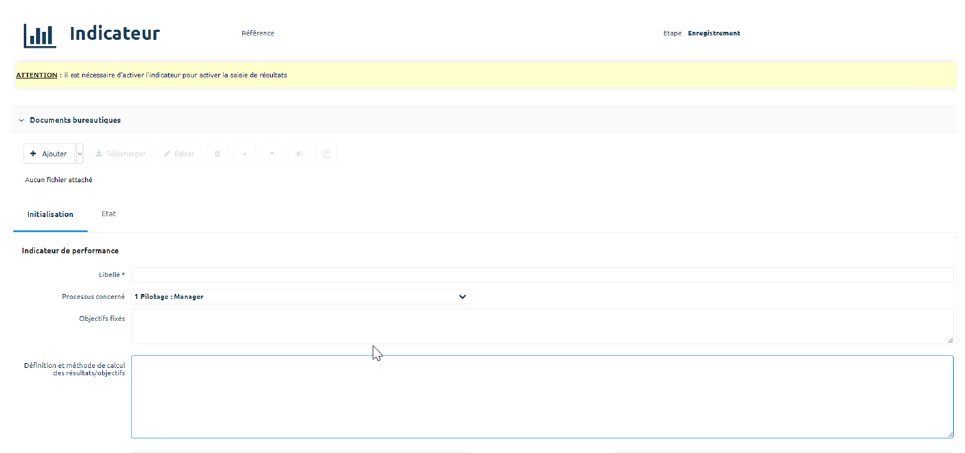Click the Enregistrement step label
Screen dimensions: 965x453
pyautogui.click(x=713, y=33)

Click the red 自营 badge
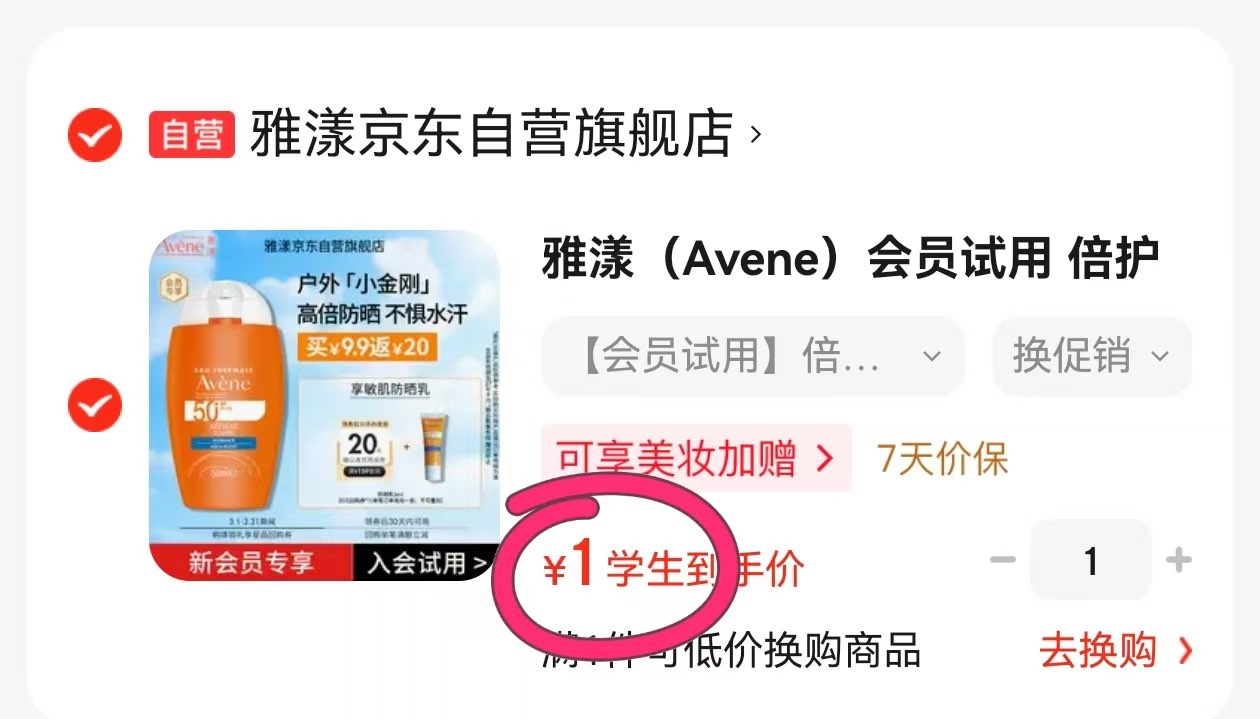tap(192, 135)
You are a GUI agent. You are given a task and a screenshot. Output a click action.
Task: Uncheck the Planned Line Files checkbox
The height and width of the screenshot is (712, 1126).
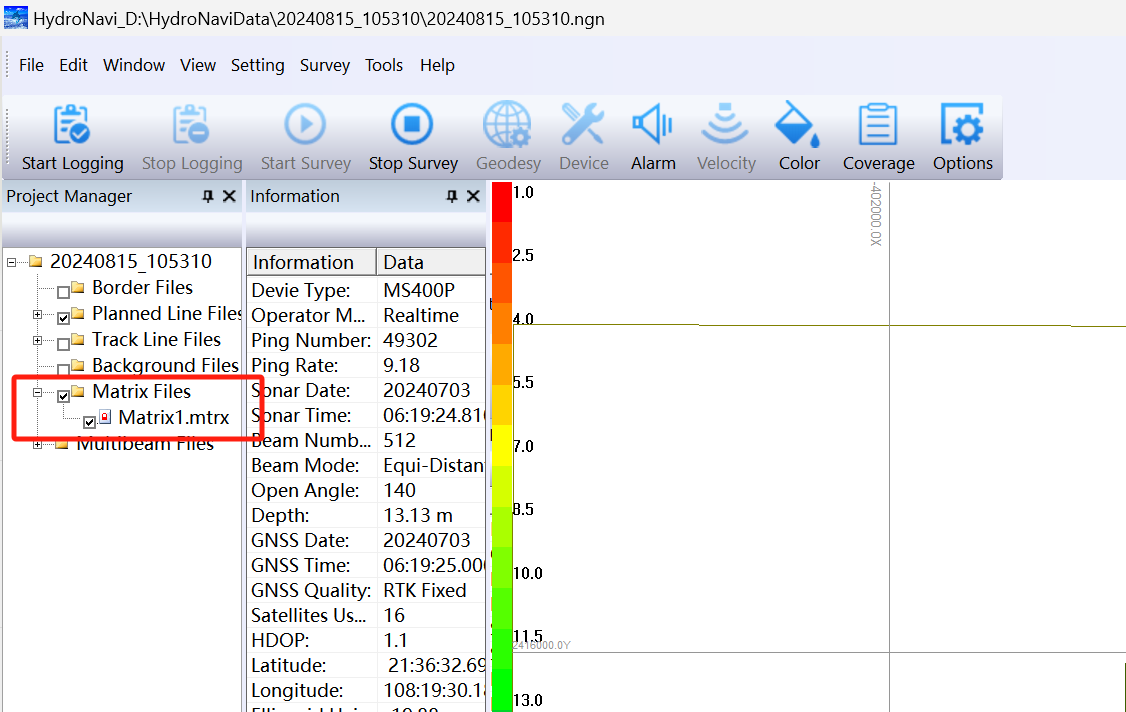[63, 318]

What is required:
Pick out every line of the records that contains the word "screenshot", treating uppercase and lowercase letters as different.

Worked answer:
You are a GUI agent. You are given a task and a screenshot. Output a click action.
The height and width of the screenshot is (712, 1126).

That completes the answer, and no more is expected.